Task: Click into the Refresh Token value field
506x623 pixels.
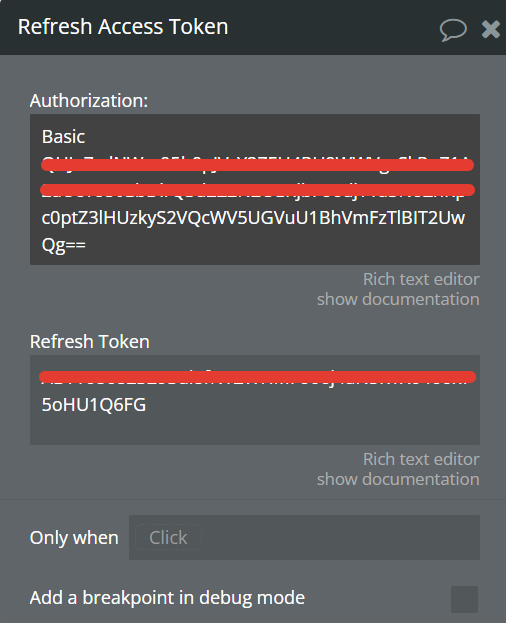Action: [x=255, y=400]
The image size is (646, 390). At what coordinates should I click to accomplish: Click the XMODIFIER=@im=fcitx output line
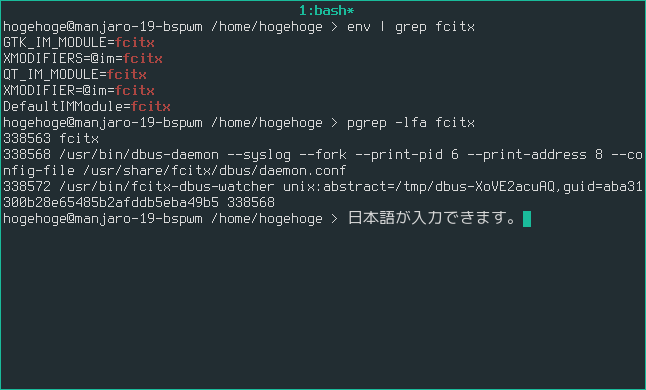point(79,91)
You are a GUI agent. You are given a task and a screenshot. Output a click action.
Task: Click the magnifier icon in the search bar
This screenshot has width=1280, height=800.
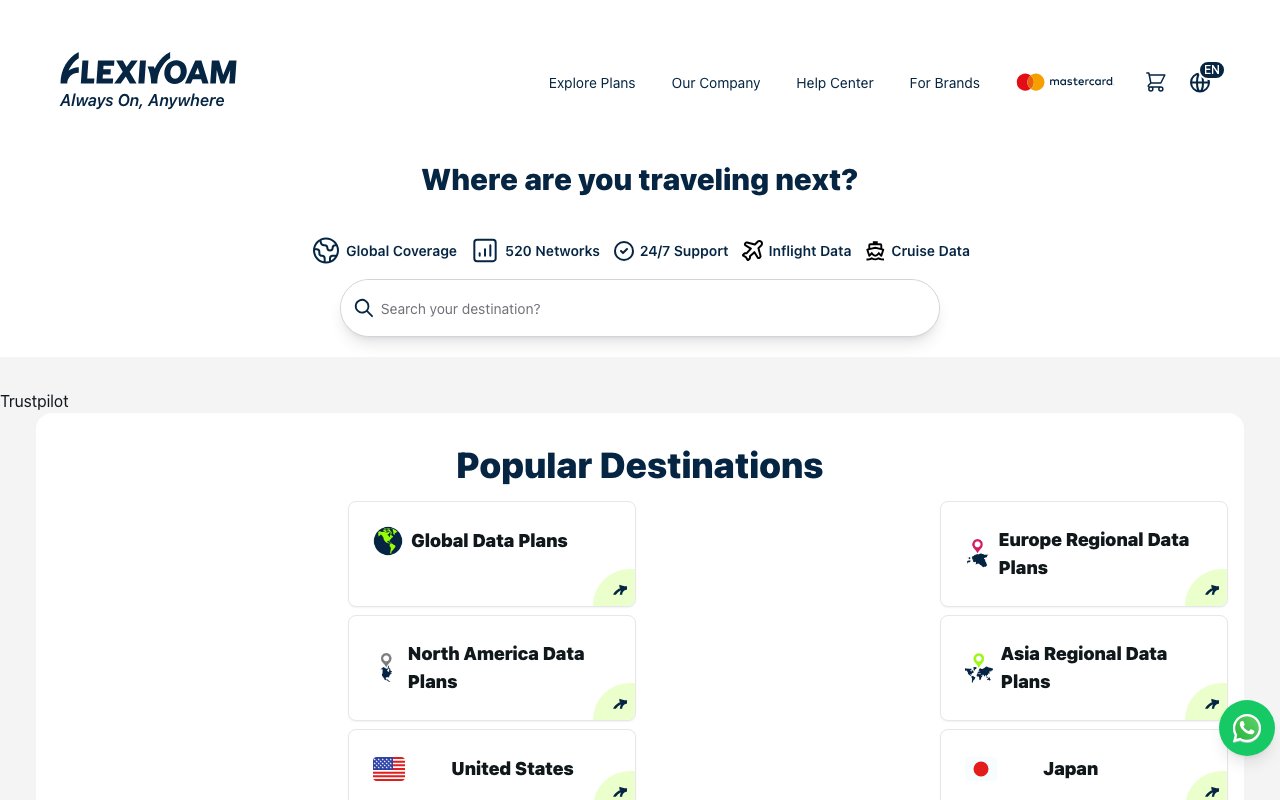pyautogui.click(x=364, y=308)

----------

In the records, starting at the line containing "You are a GUI" and ending at the last line, substitute "magnifying glass" for "magnifier" and change nothing else. Reproduce only those lines, and omit the pictures.

■ TASK SOLUTION ■
You are a GUI agent. You are given a task and a screenshot. Output a click action.
Task: Click the magnifying glass icon in the search bar
This screenshot has width=1280, height=800.
pyautogui.click(x=364, y=308)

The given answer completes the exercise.